When testing AJAX-enabled applications, you are facing big deal of asynchronous behavior:
When calling any actions, it takes time before browser's request is processed on the server.
Test must be written so that it counts with any time before it can proceed with execution.
This does not include only server processing, but also complex client-side computations.
When writing tests, you must be aware what changes are happening on a page as a result of user action and design a appropriate condition to wait for.
Graphene offers two solution to waiting for appropriate conditions:
Graphene uses WebDriverWait object and defines most used waiting conditions in Graphene Utility Class.
When defining waiting conditions, you might use exact or benevolent conditions:
benevolent conditions (e.g. wait for text to appear on the page) are more robust, but does not test a exact page conditions
exact conditions (e.g. wait for given element to have text which is equal to) tests application behavior more closely, but they are more error-prone
You can read more about Waiting API.
More powerful mechanism than conditions - Request Guards - watches request object on the page and waits to the given browser communication (HTTP, AJAX) to happen.

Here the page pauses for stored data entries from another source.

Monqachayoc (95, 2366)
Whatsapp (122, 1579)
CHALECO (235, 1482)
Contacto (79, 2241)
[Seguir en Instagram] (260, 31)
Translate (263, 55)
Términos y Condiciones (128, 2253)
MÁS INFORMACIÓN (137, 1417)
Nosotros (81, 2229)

Warning: it is not sufficient to use any mechanism for pausing the test as the mechanism for waiting for conditions (e.g. Thread.sleep) as it leads to unstable tests and increases execution time. The golden rule is that each action must have appropriate reaction on the page, otherwise the UI is not designed well.

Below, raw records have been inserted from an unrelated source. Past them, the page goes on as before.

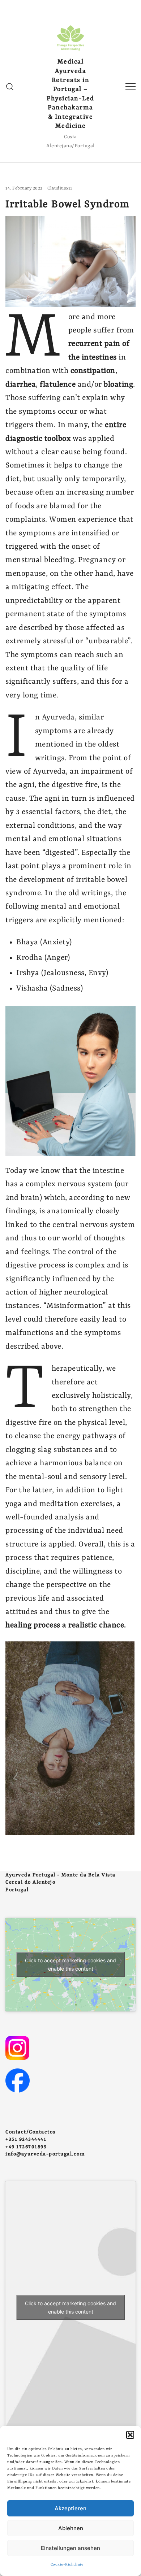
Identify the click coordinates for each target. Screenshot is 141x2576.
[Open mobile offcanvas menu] (130, 86)
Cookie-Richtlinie (67, 2564)
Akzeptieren (70, 2508)
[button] (130, 2434)
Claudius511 (59, 188)
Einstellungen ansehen (70, 2548)
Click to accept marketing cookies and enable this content (70, 1964)
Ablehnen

Test must be aware that elements which tests depend on might not be present immediatelly, but might be shown after the asynchronous action is processed.

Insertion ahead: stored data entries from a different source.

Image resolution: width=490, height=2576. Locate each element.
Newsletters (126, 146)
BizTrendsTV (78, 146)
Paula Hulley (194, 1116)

Graphene built-in waiting conditions are coded in defensive manner, it means when you are waiting before the element's background become red, the condition will not fail when element is not present.
AJAX-based applications offen update a page content with replacing a portion of a DOM with another one.
Even though the rendered output might be same, the element references might be different.
Page abstractions created by Graphene are by default aware of stale element, so they try to re-initialize element reference when they find out the reference is stale.